Exercise objective: Locate each line below that contains the word "Switch" and copy those lines out in full.

Information shown:
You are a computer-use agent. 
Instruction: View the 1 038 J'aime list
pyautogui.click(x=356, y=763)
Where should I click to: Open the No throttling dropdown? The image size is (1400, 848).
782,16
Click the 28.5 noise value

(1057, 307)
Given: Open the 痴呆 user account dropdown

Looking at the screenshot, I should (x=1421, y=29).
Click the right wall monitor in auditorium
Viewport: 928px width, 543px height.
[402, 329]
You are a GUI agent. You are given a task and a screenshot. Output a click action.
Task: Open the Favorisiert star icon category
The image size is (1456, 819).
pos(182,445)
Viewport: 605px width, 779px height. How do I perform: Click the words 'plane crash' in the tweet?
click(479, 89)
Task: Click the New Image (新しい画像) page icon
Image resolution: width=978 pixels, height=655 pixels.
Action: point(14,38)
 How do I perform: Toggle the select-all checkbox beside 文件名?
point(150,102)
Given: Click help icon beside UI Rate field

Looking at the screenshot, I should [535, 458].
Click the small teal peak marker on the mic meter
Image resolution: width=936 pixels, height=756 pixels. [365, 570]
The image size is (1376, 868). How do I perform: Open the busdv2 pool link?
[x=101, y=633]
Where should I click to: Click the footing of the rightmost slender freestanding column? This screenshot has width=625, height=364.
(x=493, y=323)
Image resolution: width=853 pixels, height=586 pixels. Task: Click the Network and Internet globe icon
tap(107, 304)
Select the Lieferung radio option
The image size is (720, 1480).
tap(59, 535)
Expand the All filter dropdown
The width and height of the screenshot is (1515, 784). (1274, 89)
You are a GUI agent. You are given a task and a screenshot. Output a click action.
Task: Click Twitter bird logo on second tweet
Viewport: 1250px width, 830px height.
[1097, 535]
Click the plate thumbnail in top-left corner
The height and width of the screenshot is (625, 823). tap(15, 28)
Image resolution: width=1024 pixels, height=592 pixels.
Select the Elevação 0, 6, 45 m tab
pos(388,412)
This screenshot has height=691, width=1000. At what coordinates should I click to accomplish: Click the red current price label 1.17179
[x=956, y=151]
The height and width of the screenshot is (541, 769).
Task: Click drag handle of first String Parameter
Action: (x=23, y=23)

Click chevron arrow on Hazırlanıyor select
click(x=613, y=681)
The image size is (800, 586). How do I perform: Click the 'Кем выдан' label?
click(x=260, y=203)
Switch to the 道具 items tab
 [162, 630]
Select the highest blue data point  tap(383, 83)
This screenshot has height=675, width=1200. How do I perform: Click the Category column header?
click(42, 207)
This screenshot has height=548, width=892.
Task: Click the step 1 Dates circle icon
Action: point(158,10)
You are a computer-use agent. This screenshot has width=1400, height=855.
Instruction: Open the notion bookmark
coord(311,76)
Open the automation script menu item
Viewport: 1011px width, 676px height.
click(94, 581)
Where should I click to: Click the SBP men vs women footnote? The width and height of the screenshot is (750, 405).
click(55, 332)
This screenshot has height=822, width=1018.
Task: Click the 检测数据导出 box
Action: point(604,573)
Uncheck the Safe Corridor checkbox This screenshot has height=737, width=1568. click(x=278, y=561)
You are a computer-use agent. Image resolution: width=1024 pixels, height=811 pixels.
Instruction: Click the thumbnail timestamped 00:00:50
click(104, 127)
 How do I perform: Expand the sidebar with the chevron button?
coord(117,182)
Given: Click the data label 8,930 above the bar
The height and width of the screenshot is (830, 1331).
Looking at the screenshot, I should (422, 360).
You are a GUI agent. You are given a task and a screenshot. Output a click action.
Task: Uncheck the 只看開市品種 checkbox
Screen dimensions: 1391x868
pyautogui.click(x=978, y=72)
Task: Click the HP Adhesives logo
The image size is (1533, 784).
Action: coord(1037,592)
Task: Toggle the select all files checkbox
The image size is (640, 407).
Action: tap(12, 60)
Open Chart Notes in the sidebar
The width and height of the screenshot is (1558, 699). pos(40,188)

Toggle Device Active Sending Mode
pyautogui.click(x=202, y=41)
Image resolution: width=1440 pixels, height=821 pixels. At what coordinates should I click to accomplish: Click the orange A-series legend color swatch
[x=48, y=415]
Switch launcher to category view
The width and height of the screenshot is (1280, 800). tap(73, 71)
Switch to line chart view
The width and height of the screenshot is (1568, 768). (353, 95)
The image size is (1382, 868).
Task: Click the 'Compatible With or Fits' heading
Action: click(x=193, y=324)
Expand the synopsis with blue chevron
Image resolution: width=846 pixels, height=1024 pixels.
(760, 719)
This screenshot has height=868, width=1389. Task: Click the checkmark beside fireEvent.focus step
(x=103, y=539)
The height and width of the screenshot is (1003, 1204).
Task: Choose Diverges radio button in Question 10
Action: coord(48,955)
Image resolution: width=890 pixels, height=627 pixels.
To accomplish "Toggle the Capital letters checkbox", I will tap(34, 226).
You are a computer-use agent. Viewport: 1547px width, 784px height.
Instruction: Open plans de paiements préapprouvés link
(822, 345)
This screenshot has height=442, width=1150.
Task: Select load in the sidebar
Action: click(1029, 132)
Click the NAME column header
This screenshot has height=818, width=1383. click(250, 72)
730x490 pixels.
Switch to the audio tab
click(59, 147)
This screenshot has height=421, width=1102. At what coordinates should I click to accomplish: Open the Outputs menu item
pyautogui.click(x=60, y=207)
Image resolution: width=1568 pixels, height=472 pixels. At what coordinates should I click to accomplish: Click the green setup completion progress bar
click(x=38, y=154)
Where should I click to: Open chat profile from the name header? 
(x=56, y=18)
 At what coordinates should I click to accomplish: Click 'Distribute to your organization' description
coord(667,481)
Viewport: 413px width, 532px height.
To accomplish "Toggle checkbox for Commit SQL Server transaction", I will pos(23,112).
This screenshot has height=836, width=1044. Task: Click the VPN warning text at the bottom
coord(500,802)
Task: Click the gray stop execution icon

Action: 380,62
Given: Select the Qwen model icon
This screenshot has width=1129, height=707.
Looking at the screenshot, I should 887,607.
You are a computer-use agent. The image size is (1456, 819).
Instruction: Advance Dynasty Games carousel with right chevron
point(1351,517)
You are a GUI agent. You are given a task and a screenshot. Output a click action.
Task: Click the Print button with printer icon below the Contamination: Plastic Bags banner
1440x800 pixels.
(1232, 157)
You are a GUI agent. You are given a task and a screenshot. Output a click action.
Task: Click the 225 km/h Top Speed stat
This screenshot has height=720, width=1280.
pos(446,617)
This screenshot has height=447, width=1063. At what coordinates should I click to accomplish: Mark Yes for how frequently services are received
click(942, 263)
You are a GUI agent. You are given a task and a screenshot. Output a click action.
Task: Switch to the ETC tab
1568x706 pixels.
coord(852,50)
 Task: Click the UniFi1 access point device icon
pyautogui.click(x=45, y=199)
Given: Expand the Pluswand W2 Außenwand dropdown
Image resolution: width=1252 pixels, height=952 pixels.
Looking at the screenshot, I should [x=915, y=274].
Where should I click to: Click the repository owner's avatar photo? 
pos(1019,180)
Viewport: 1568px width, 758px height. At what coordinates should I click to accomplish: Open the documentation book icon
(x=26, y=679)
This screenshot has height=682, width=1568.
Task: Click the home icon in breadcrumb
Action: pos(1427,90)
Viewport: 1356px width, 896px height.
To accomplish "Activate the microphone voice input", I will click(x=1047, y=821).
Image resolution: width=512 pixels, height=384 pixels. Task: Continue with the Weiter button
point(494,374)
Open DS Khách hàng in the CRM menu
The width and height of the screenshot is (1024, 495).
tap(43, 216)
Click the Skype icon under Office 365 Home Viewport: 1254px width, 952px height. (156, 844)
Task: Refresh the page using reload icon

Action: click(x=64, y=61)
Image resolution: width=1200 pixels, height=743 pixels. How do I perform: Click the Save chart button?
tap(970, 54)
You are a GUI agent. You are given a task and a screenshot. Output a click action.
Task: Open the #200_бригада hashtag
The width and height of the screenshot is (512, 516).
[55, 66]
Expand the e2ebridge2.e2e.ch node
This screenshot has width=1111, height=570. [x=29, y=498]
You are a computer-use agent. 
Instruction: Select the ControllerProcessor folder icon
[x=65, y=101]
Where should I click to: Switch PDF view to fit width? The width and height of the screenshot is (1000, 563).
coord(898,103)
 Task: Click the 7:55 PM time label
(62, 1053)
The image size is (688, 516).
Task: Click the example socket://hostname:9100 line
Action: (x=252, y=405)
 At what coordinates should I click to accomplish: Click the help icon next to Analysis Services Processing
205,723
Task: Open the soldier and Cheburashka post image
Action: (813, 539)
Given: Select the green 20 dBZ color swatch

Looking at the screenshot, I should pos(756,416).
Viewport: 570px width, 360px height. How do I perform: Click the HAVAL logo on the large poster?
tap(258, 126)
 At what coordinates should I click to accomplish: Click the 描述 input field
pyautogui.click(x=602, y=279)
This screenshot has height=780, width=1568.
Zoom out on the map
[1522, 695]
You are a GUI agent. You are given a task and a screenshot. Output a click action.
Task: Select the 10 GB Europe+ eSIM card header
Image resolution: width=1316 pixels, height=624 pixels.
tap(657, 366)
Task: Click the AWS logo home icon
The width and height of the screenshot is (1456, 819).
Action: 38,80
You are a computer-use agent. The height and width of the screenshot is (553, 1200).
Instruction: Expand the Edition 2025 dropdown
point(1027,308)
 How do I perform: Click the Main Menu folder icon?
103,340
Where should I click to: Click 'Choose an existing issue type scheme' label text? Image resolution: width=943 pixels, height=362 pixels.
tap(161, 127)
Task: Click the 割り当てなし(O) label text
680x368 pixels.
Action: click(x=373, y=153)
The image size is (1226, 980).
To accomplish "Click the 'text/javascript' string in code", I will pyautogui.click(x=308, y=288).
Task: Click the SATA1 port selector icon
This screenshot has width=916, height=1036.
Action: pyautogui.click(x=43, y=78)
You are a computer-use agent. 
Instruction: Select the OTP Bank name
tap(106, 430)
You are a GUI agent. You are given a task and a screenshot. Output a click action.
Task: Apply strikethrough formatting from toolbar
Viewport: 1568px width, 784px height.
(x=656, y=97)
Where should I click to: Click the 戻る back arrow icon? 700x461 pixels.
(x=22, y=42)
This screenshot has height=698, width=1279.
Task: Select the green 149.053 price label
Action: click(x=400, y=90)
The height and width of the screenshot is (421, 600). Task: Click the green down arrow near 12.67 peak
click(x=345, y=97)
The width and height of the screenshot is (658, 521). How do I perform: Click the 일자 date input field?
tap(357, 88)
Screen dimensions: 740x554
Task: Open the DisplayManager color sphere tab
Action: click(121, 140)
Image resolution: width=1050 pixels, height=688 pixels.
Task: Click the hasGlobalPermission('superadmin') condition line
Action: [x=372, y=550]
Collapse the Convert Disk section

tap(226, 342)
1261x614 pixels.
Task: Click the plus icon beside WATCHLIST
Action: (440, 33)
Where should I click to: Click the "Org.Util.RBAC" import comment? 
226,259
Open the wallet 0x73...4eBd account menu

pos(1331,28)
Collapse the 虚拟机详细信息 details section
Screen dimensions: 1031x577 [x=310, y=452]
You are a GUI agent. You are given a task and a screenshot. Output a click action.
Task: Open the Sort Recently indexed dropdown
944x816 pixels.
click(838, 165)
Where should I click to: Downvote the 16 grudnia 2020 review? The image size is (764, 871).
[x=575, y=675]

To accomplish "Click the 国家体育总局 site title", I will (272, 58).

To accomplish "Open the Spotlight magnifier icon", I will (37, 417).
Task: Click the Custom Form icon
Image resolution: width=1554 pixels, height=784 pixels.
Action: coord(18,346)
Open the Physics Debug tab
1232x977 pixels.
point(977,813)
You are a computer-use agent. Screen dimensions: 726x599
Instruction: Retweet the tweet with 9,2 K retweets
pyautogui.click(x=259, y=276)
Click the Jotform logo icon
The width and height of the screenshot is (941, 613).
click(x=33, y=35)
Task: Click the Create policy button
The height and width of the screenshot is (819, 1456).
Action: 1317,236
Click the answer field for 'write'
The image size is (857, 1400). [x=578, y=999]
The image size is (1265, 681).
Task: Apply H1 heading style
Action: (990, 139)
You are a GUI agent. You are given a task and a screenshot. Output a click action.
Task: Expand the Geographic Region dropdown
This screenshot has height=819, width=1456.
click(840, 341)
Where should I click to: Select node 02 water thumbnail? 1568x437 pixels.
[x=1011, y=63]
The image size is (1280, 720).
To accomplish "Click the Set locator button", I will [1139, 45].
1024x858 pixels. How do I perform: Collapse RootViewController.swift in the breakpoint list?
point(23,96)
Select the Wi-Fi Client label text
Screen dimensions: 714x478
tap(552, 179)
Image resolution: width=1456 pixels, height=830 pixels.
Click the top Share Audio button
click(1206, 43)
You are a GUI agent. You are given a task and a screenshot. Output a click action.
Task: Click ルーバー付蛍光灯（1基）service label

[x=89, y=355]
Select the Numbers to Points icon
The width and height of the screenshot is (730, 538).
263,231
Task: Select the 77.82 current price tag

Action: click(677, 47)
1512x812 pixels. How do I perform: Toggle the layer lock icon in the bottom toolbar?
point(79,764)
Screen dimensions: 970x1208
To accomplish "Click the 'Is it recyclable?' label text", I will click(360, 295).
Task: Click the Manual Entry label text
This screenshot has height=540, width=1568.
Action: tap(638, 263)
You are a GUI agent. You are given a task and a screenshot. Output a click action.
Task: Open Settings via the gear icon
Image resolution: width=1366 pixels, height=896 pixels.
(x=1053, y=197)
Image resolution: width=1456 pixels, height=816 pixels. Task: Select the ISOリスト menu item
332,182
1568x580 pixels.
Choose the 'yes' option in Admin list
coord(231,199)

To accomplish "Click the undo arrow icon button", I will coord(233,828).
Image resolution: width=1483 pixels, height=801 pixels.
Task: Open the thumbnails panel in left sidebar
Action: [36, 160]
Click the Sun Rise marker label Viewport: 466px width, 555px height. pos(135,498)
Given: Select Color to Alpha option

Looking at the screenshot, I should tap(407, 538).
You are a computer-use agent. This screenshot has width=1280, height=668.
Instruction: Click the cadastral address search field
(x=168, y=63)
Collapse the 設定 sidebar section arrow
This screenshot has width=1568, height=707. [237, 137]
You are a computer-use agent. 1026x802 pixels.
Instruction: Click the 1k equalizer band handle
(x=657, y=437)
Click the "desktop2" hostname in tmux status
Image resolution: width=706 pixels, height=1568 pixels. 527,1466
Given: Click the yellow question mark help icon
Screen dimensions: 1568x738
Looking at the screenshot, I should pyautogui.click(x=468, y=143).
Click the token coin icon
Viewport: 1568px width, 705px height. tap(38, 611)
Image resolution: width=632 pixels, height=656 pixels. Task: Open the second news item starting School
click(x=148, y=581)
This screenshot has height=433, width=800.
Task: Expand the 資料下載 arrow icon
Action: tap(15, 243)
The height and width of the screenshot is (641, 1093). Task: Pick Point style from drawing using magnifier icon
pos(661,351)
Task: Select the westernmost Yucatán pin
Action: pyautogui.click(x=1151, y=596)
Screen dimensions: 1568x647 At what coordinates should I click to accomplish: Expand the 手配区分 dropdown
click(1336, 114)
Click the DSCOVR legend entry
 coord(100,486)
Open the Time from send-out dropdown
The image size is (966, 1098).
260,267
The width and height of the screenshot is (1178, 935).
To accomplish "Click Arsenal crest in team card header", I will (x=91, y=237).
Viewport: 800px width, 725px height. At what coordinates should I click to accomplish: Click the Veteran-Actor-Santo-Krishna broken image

Answer to this problem:
Switch to the 道具 items tab
Switch launcher to category view
Switch to line chart view
Switch to the audio tab
Task: Switch to the ETC tab
Where should I click to: Switch PDF view to fit width? The width and height of the screenshot is (1000, 563).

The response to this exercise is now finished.